Work instruction
The copy should hold exactly the lines below from the one that contains "The width and" through the one that contains "help icon on" and nothing else, so no pictures.

Source material
------------------------------------------------------------------------

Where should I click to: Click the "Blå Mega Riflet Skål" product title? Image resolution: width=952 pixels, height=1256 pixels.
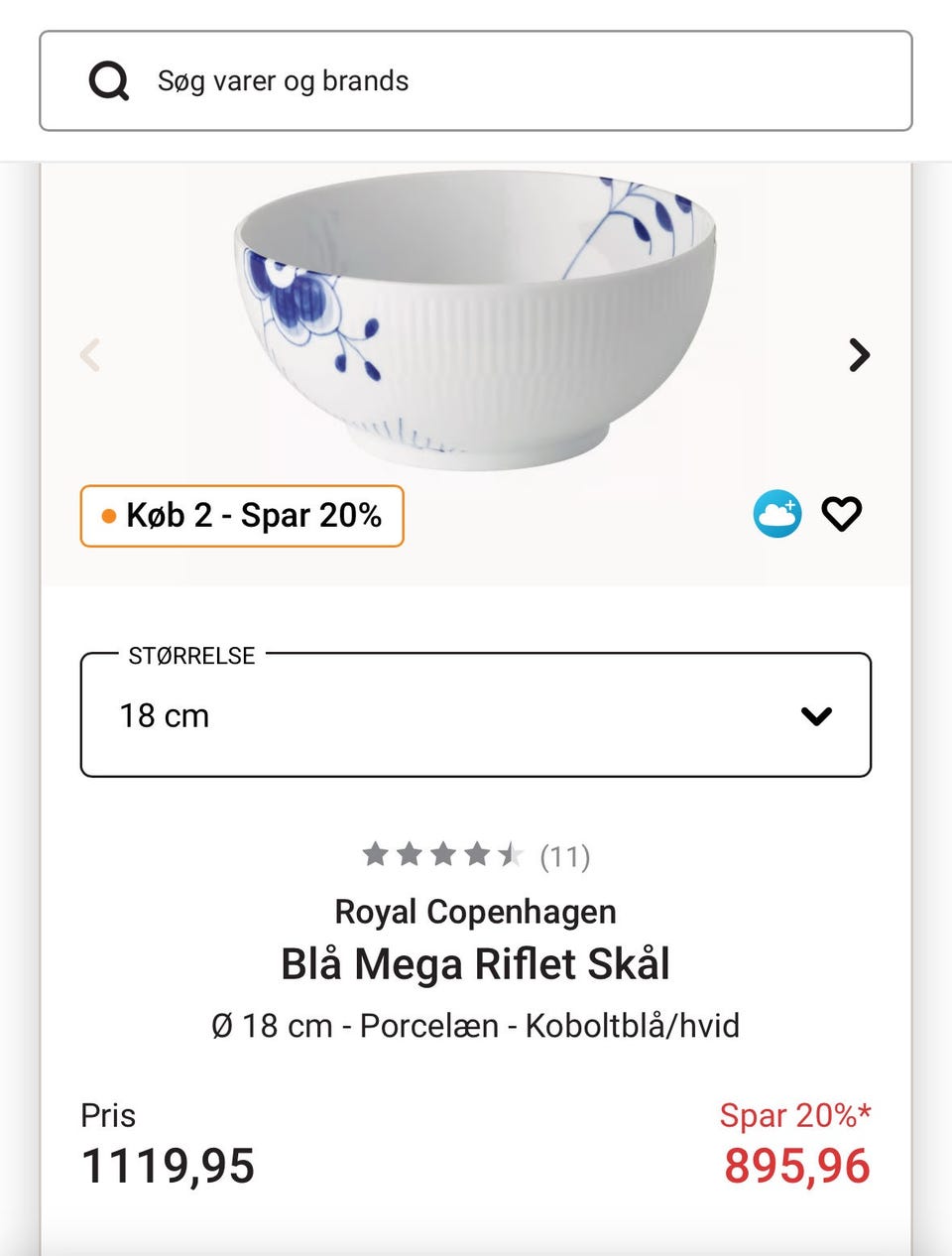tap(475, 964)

------------------------------------------------------------------------

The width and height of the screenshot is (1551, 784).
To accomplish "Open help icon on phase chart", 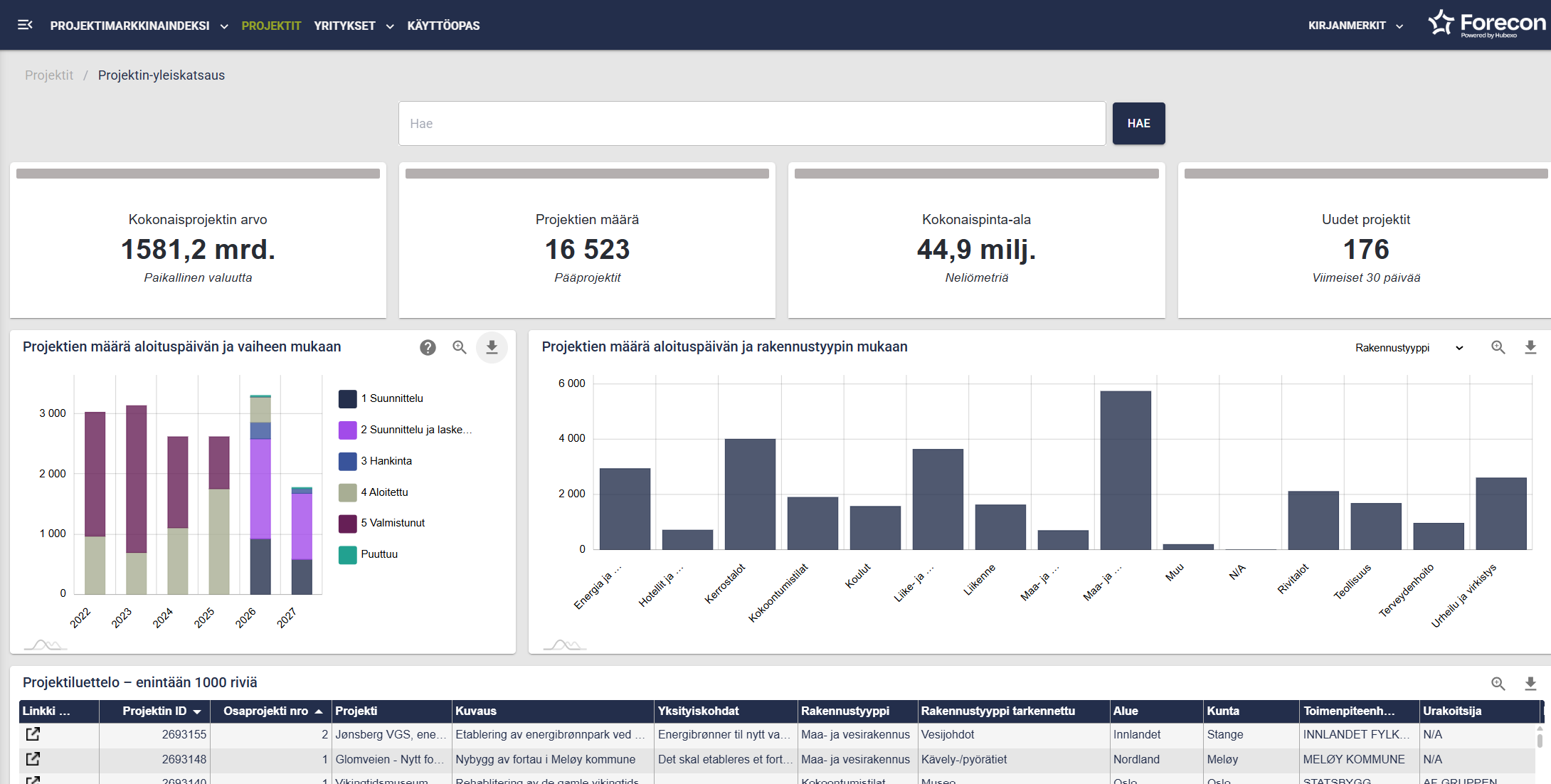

------------------------------------------------------------------------

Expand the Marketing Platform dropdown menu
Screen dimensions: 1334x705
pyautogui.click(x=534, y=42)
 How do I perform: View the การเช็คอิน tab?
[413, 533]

------------------------------------------------------------------------

Answer to the exercise
The width and height of the screenshot is (1551, 784).
To accomplish "Open help icon on phase chart", 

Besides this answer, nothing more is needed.